Omitting all pictures, copy word for word the lines from the line containing "Viewport: 436px width, 382px height." through the final line of the entries.
※
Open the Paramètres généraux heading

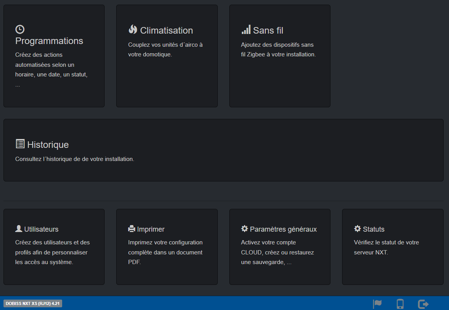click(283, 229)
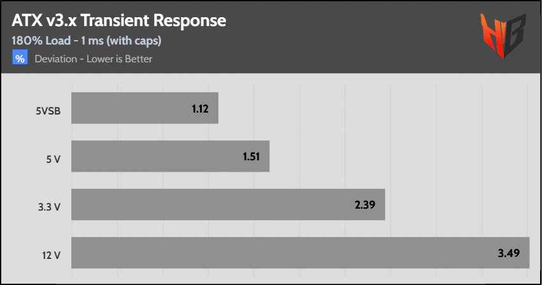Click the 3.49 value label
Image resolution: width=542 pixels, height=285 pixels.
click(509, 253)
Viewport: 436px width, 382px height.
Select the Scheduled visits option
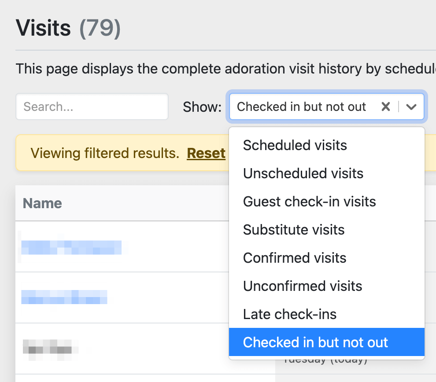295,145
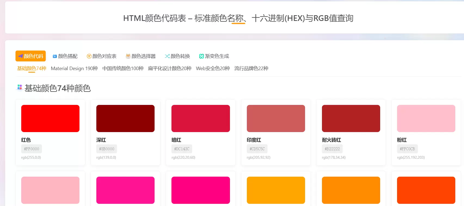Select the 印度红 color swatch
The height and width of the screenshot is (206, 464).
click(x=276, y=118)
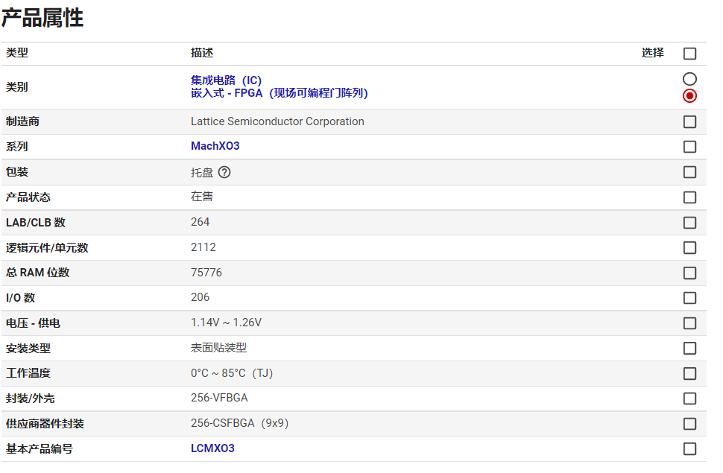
※
[Your response]
Viewport: 436px width, 382px height.
Select the Scheduled visits option
295,145
Select the 印度红 color swatch
The height and width of the screenshot is (206, 464).
click(x=276, y=118)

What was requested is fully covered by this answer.